Our religion, for example, is stated to be a ‘revelation.” We accepted it in childhood, accepted it as a fact, without looking into it to see what it is and on what it is founded. Our powers of thought and action being based upon a false suggestion does not inhibit their exercise, but as a result all our possibilities of thought and action, all our mental creations, the whole super structure of our existence, are false, because, thinking from false premises, our thinking will inevitably lead to false conclusions.
This is just as truly the fact as in the case of the hypnotized subject. He is thrown into an abnormal condition; he has nothing before his mind; the operator presents a given idea and with it the suggestion of a certain mode of action. Immediately the subject adopts the suggestion, goes to work on it, and will continue working along the suggested line cumulatively until the suggestion is changed.
Those who are born into any particular sect ought to know this. With our first sense of understanding, ideas are presented to us, instilled into our minds as absolute facts. We proceed from that basis, and however long it is followed, no true understanding or conclusion can be reached. What do we know of the truth or falsity of these ideas when presented to us in childhood? Nothing whatever. What do our parents and teachers know of them? Nothing whatever. They have merely passed on to us the suggestions which they received in childhood and which have operated in them cumulatively ever since.
We must learn not to accept statements, no matter by whom made, simply because they are made to us. We must get at the basis of whatever is presented, know what its principles are—whether those principles are self-evident. If they are not self-evident, how can they be basic?
The idea is common to everybody in the Western world that there is a Creator of this universe. What do we know about it? If it is true that a being created the universe and all the beings in it, then we are not responsible. In continuance of that idea other ideas follow it: that man is here but once, that this is his only birth, and that from here he knows not where he goes. We have followed the suggestion that a man lives but one life, that he is fundamentally irresponsible for his being here, and we have built up our thoughts and actions on that basis. Does it make us wiser, happier, while we live? Does it produce peace and happiness for others? Does it bring us to the end of life any wiser, any better off? For we know that when we come to the end of life we leave every earthly thing we have gained while here.

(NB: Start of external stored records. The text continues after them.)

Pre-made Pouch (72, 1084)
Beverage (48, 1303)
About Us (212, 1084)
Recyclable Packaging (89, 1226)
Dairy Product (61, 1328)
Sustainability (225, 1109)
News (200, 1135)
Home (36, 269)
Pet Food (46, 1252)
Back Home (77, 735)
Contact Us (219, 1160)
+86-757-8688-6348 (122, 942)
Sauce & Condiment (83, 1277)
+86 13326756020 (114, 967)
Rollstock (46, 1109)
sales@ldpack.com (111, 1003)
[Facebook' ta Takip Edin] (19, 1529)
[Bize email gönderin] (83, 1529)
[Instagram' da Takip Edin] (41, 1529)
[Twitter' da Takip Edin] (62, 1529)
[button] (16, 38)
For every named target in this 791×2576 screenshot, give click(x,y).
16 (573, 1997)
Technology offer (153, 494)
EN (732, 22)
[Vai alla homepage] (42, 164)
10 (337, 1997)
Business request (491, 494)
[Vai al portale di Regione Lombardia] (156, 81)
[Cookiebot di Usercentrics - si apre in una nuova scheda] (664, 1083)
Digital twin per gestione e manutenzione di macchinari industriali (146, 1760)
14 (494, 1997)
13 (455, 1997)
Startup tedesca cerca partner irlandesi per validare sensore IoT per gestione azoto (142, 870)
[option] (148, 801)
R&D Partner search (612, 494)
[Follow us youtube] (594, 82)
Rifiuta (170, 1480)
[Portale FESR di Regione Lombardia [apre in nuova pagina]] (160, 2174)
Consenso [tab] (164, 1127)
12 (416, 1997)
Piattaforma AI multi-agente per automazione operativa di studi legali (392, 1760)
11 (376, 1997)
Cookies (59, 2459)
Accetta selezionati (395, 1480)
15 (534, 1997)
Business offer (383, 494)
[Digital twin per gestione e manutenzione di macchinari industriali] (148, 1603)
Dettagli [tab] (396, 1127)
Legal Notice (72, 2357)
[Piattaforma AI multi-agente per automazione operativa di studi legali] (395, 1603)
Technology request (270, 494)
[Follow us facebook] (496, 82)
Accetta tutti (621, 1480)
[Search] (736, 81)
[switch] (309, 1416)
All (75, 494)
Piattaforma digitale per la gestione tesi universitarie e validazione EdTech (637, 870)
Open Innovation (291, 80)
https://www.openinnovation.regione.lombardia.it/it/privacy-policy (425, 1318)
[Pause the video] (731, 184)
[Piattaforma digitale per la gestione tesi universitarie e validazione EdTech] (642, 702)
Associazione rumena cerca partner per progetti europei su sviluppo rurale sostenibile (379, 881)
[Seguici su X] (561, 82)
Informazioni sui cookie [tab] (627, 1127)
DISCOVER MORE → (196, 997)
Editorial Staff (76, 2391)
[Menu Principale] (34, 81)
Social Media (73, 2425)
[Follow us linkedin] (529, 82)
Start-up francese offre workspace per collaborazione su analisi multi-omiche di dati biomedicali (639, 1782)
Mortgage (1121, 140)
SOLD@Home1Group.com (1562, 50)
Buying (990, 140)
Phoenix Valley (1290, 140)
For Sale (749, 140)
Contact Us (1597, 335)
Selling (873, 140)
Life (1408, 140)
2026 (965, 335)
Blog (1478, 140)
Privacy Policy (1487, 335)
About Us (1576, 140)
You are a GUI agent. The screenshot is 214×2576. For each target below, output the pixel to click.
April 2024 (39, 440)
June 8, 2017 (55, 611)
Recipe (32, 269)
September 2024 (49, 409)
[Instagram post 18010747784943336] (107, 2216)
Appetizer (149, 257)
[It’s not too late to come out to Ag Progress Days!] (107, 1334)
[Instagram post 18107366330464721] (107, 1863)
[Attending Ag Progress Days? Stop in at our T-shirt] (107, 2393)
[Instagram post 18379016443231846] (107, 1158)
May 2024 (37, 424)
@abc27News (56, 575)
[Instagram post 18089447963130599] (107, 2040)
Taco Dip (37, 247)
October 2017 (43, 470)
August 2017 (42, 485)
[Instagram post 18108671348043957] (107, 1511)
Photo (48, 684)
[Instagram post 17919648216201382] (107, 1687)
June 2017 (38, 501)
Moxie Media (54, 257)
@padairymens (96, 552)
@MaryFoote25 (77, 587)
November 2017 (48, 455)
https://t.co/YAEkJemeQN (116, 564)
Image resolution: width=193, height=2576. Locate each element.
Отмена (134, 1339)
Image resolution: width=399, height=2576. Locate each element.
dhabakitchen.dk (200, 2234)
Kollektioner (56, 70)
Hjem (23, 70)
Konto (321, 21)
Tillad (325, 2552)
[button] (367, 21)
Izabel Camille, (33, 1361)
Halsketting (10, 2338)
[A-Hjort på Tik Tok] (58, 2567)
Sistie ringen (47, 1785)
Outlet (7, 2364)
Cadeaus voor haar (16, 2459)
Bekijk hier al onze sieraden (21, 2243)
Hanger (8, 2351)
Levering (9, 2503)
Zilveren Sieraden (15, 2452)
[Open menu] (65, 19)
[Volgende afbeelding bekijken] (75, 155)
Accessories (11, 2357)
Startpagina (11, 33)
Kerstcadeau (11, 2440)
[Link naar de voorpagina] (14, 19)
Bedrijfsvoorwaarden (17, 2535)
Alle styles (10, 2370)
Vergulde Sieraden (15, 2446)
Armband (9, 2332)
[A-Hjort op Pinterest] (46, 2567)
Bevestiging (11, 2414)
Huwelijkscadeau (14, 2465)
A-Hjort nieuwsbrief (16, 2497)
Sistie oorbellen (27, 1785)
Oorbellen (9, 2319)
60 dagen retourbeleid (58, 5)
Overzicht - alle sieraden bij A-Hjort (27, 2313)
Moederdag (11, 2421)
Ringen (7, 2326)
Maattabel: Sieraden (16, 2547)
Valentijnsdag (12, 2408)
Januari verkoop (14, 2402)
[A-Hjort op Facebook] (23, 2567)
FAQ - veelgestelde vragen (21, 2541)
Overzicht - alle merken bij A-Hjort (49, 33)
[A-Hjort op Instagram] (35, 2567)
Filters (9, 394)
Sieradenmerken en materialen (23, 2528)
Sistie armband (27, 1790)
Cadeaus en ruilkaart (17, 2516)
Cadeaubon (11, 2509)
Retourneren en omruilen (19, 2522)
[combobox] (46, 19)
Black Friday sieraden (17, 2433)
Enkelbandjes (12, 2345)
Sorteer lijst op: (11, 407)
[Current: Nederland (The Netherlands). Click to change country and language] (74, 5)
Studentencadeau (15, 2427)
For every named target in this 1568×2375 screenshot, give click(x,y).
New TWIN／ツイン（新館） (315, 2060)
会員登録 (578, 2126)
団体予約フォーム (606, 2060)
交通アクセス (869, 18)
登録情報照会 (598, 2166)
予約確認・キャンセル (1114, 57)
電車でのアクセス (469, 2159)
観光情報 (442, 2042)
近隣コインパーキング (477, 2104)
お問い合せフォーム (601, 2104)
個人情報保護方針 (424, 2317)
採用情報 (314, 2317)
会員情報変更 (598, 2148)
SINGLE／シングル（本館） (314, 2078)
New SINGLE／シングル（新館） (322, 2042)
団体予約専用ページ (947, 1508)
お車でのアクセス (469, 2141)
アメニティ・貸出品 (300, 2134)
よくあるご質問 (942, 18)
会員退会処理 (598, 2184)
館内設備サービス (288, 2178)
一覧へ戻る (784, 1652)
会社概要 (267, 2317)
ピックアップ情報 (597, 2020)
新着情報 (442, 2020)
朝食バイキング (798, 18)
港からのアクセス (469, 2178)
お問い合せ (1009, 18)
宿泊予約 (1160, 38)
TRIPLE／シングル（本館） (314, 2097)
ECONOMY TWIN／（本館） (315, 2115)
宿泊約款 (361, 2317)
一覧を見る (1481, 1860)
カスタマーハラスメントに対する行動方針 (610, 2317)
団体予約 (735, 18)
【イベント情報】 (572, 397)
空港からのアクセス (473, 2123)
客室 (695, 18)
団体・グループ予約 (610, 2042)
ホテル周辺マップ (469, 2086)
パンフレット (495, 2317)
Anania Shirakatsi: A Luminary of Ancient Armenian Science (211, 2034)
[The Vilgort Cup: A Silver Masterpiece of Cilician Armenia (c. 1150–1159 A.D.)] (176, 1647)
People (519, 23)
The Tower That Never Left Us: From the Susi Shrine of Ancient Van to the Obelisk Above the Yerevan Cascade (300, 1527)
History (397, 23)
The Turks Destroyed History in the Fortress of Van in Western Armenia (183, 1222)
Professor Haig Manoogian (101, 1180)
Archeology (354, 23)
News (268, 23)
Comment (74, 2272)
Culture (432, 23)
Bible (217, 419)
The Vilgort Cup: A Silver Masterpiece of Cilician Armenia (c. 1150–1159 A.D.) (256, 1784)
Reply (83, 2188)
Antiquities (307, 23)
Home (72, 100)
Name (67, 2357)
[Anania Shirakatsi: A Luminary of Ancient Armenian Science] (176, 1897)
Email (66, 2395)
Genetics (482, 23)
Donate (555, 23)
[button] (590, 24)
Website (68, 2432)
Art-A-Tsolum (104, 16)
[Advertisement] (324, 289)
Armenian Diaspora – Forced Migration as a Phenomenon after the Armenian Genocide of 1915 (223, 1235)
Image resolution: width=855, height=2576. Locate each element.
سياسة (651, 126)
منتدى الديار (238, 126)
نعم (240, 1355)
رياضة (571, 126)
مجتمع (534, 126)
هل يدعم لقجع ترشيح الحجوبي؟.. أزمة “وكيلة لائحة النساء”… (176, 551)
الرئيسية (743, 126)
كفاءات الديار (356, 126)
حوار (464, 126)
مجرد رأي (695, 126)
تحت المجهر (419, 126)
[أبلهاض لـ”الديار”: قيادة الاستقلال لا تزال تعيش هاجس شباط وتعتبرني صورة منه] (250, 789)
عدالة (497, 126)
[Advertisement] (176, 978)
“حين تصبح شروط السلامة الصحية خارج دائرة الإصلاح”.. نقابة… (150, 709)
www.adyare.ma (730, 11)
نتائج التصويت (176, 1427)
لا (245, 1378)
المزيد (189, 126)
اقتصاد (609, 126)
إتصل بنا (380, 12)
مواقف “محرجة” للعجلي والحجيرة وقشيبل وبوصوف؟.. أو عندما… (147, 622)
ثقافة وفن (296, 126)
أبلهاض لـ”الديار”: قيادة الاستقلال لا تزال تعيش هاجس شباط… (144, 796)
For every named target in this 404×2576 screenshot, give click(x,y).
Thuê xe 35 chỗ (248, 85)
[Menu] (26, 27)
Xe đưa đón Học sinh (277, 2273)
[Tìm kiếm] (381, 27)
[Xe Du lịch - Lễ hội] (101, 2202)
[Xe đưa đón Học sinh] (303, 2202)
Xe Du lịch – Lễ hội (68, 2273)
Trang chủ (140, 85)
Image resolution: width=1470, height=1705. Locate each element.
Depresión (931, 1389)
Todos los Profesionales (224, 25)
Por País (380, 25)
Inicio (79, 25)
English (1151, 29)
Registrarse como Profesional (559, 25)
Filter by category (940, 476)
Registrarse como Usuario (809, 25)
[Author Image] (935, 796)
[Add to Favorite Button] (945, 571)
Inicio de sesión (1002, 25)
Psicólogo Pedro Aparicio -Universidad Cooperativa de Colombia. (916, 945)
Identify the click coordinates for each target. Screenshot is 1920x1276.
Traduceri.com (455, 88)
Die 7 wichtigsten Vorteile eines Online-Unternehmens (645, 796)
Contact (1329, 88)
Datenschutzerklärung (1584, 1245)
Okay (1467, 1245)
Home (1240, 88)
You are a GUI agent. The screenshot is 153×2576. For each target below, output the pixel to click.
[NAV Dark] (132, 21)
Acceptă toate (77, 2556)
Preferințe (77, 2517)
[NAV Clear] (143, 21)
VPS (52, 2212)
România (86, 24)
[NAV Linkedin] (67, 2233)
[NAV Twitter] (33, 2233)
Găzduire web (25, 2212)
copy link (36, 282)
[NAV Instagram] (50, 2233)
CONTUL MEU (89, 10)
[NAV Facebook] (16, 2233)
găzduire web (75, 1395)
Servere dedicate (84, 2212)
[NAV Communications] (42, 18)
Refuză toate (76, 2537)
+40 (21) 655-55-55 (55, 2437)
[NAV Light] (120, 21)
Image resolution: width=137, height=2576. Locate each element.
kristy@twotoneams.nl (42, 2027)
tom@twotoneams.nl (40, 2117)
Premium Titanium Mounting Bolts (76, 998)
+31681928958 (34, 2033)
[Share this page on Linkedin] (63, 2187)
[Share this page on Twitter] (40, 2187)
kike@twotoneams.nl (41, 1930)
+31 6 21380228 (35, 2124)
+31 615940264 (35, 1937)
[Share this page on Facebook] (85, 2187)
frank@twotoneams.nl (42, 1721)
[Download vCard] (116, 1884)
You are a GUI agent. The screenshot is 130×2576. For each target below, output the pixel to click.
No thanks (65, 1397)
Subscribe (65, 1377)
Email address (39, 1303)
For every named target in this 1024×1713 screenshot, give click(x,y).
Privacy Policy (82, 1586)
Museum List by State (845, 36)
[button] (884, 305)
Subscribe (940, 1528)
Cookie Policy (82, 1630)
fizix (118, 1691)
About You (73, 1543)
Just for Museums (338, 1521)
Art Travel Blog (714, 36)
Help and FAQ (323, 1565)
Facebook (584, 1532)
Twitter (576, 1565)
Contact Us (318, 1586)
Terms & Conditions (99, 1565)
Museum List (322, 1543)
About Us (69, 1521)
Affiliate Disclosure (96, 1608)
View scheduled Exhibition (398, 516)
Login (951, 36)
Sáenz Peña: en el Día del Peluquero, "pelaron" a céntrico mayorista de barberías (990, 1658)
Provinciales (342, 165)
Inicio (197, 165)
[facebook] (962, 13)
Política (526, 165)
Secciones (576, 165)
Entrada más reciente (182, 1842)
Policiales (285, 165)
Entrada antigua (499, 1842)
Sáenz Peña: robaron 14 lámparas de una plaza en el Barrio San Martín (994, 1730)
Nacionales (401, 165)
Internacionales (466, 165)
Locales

But this earth is only one of many earths. What of the other planets, the other solar systems with which space is filled? Have we any vital knowledge in regard to them or the reason for their existence under the suggestions that have been handed to us?
When our religious impressions are changed, when other suggestions are given us, are they not handed to us in the same way? Whatever they are—Science,” “New Thought,” “Christian Science,” and so on—we adopt them, move along the lines suggested by those who give them to us, and what do we really learn? Nothing. We come to the end of life just as encased in ignorance, despite all the “revelations” ever given us. What do we know of their bases? Are they true or only partially so? We are never asked to look into their fundamentals, to see for ourselves if they are true, self-evident. No; we are asked to accept what is given us and go to work on that. That is suggestion.
Our municipal life, our national life, our political life, are all under suggestion, and few are they who try to go to the root of things and understand what the nature of being is, so that they can know for themselves and thus act with power and knowledge. As we look the field over, we find that we are all prey to the power of suggestion in every direction.
What is the criterion which we should apply to every suggestion presented to us? Just this: If we have the truth, it will explain what was before a mystery. And as we are surrounded by mysteries, the Truth must explain them all.
This power of suggestion must still be used, whatever line may be pointed out to us. If Truth exists and is possible to us—the Truth in religion, science and philosophy—it must first come to us by suggestion from Those who know. If it were not possible for this to be done, were not possible for us to avail ourselves of it, then there would be no use talking of these things. But when the true is suggested to us, there is always a means presented by which we may see and verify it. That means is not in anyone’s authority or endorsement, but in the fact that we can perceive it and test it for ourselves. The final authority is the man himself.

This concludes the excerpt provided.